Data centre infrastructure management, or DCIM, is growing in popularity as a logical way to manage data centres, offering improved energy efficiency, power availability and other benefits. In this article, Ian Jackson, General Manager at KOHLER Uninterruptible Power, a KOHLER company, looks at how UPSs with the right topology, communications and software can contribute to a data centre’s DCIM strategy.
While data centre operators endeavour to manage ICT environments that are ever more complex, diverse and dynamic, they are also under pressure to be as energy-efficient and green as possible. Data centre infrastructure management, or DCIM, is gaining in popularity as a solution, with Gartner viewing it as one of today’s most significant areas of green computing.
DCIM looks at data centres and their internal functions from a high level. These include data centre design, asset discovery, systems management functions, capacity planning and energy management; together, they provide an overall view of the data centre, ranging from the rack or cabinet level to the cooling infrastructure and energy utilisation.
DCIM encourages efficient energy use, optimised equipment layouts, supports virtualisation and consolidation, and improves data centre availability. Ultimately, it allows balancing of computing and power capacity against IT load even as it changes rapidly; holding computing costs down in a dynamic environment.
As cooling and power systems, including uninterruptible power supplies (UPSs), contribute significantly to availability, capital costs and energy use, facilities managers as well as IT specialists are stakeholders in DCIM strategies. In particular, bringing the UPS into the DCIM environment provides significant benefits in securing data centre availability and efficiency. This relationship works best if DCIM/UPS communication is two-way. The DCIM software monitors the UPS status, and can make tactical or strategic decisions that drive changes to the UPS’s operation, maintenance plan or configuration.
UPS communications
The UPS’s contribution depends on its topology, communications capabilities and software. With a Simple Network Management Protocol (SNMP) connection a UPS becomes an intelligent network device, which can be interrogated by the DCIM. SNMP is a vendor- and platform-independent standard protocol that allows many devices to be monitored and controlled from a single location. It also enables interfacing with other network management systems that may be used by different DCIM subsystems and components.

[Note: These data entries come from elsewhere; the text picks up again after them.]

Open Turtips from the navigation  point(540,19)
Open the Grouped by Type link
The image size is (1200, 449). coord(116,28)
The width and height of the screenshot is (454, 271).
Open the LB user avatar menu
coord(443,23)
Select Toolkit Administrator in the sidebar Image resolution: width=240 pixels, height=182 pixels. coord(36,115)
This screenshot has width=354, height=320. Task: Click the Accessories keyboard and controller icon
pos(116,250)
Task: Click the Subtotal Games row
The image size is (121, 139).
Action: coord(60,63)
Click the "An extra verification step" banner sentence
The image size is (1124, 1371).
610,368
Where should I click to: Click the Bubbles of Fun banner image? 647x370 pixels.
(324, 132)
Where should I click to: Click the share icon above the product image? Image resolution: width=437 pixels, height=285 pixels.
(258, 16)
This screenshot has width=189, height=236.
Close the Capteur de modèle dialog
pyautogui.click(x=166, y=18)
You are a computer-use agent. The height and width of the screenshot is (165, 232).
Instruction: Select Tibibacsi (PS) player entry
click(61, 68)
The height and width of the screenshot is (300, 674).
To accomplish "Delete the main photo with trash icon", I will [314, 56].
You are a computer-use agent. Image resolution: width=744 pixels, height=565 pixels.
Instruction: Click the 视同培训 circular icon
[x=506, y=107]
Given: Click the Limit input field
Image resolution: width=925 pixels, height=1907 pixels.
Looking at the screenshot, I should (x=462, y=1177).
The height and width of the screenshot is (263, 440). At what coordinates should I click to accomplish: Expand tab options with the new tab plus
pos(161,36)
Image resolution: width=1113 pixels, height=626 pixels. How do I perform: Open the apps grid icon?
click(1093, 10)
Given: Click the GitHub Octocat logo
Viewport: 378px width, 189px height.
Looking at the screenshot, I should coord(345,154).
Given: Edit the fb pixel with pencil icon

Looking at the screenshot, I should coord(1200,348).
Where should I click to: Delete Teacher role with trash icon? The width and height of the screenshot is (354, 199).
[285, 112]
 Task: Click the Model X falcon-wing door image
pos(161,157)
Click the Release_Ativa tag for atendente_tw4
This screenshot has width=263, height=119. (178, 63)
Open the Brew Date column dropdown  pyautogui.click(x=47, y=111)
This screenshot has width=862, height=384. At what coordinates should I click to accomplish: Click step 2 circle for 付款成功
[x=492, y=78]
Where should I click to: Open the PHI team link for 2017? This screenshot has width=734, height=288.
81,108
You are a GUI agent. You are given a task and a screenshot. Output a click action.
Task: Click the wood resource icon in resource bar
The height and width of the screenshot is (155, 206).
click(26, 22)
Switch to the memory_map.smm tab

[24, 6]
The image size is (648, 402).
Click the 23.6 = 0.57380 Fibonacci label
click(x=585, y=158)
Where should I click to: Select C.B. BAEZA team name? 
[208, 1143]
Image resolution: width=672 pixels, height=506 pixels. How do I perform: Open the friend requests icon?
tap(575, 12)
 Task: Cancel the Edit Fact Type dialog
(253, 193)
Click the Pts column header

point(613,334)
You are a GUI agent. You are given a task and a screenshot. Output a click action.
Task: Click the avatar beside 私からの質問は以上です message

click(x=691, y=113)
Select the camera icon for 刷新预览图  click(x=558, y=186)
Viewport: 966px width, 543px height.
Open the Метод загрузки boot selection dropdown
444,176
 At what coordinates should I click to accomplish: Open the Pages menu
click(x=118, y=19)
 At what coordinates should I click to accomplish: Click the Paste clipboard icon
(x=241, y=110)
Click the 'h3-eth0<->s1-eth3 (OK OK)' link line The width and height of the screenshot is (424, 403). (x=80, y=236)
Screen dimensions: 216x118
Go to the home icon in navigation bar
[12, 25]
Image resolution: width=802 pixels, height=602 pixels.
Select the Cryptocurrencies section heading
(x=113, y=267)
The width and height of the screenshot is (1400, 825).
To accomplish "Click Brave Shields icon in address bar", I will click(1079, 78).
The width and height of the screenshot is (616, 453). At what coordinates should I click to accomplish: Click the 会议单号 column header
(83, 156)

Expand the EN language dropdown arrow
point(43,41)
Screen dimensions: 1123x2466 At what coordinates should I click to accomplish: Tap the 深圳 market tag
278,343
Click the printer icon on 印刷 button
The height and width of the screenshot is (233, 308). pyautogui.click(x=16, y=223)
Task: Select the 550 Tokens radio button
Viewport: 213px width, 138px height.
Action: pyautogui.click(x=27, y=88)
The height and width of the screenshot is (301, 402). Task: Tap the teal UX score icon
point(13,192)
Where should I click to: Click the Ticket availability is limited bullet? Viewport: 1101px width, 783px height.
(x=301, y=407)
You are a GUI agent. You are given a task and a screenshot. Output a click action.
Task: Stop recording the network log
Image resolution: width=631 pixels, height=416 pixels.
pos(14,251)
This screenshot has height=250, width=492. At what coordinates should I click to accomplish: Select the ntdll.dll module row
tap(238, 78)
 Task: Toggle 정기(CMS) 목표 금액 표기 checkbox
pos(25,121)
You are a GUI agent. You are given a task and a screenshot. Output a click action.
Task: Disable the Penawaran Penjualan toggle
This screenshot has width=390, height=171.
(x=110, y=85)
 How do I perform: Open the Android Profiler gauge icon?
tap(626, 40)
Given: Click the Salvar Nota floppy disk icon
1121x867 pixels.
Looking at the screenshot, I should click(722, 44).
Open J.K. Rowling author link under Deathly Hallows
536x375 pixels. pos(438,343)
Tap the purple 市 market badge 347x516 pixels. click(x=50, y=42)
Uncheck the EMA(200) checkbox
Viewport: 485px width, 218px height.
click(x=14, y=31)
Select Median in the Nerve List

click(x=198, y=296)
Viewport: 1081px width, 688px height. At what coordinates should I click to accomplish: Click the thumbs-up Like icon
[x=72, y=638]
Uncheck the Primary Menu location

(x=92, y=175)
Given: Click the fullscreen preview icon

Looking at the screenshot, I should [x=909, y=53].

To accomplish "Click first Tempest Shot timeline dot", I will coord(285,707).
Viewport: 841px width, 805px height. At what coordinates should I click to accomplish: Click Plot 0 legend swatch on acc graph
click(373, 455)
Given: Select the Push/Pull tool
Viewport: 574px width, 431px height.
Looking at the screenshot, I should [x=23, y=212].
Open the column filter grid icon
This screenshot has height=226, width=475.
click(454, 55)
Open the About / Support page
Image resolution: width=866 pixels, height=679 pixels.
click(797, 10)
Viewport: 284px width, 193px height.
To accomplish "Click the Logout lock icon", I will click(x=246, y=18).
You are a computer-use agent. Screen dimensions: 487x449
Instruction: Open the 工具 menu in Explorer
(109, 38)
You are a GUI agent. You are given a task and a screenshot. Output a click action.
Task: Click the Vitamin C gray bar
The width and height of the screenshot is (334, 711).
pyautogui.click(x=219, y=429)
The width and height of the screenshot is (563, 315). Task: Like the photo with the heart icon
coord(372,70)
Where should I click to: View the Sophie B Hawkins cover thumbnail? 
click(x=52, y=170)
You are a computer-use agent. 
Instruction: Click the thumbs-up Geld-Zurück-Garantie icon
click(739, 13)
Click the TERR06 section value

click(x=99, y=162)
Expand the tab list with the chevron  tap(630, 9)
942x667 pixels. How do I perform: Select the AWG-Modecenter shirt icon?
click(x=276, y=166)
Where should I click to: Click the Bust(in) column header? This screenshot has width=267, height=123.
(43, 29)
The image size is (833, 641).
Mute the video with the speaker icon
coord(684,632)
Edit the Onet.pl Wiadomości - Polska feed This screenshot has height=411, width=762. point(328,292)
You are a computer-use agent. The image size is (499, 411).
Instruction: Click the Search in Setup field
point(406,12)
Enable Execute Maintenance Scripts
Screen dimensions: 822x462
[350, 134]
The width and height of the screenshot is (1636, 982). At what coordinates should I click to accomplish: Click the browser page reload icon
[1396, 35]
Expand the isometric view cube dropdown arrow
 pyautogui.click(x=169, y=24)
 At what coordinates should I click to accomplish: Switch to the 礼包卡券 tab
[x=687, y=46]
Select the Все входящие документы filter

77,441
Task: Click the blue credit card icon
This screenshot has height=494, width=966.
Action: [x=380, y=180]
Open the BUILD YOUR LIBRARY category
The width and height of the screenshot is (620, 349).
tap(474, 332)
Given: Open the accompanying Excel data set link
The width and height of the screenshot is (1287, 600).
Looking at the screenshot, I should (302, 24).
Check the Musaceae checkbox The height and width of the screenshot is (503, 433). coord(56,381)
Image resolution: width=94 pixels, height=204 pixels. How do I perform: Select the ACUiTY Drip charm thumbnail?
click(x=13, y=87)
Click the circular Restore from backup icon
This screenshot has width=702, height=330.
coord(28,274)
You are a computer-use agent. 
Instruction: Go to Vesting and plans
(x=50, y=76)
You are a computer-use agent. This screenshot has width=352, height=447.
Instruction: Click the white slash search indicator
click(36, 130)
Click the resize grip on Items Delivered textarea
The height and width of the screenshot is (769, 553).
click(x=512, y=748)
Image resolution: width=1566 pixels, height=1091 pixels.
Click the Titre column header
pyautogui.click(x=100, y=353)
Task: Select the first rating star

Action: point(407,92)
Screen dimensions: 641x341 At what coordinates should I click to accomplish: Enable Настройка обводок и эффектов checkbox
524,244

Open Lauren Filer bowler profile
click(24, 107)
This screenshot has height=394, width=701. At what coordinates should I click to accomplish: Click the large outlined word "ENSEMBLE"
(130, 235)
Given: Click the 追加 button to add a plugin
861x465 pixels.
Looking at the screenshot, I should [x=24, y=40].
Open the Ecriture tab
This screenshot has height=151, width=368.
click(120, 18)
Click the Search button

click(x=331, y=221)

Exact functionality depends on the manufacturer and software, but remote control and rebooting of UPS-protected devices over the network or Internet should be supported, together with protection of information through automatic and graceful shutdown of multiple critical load devices when an extended power blackout threatens UPS battery autonomy. Activity and alarm logging should be implemented, so that operators are made aware of problems and can resolve them before they cause outages.
Other desirable features include security through SSL and SSH data encryption and authentication, and automatically serving web pages in the selected local language. Reaching engineers and managers away from the control desk with real-time email, mobile phone or SMS alarm messages is also useful, or in some cases essential. Regular status updates are important, as they can highlight trends such as frequency of power cuts that may warrant further investigation.
Battery monitoring and charging control are critical, as battery health is fundamental to the UPS’s role. Frequent measurement of cell internal resistance, temperature and voltage gives an indication of battery condition and developing problems. Faulty cells can be identified and exchanged; additionally, a satisfactory battery health report tells operators that the backup autonomy will actually be available as specified when an extended power blackout does occur. Access to this measured data is important, as a battery’s quoted design life cannot be relied upon. Operational and environmental factors, such as charge/discharge cycles, depth of discharge and elevated ambient temperatures, can compromise this figure significantly.
Modular design
The best UPS topology today uses modular design, as this allows flexibility and scalability fit for modern dynamic data centre loads. One modular UPS system, for example, comprises a vertical racking enclosure that will accept from one to five 100 kVA modules. This eliminates wasted power in unnecessary hardware, as a system can start with just enough capacity for the load. Even if DCIM reporting forecasts a rapid increase in demand, this can be met in minutes – without interrupting protected power – by plugging in more ‘hotswap’ modules as required. Up to six enclosures can be paralleled to extend capacity right up to 3MVA.
This modular approach ultimately contributes to UPS availability as well. As extra capacity can be added incrementally by plugging in another module, N+1 redundant configurations can easily be set up. For example four 100 kVA modules can share a 300 kVA load, so that if a single module fails the others can still fully support the load. The fast addition of a “hot-swap” module releases an extremely low MTTR, which contributes to higher UPS availability, with figures up to ‘six nines’ (99.9999%) being achievable.
As data centre loads become ever larger, more complex and changeable, DCIM offers a logical management solution while achieving greener, more highly-available data centres. UPSs with the right topology, software and communications capabilities can contribute significantly to these objectives.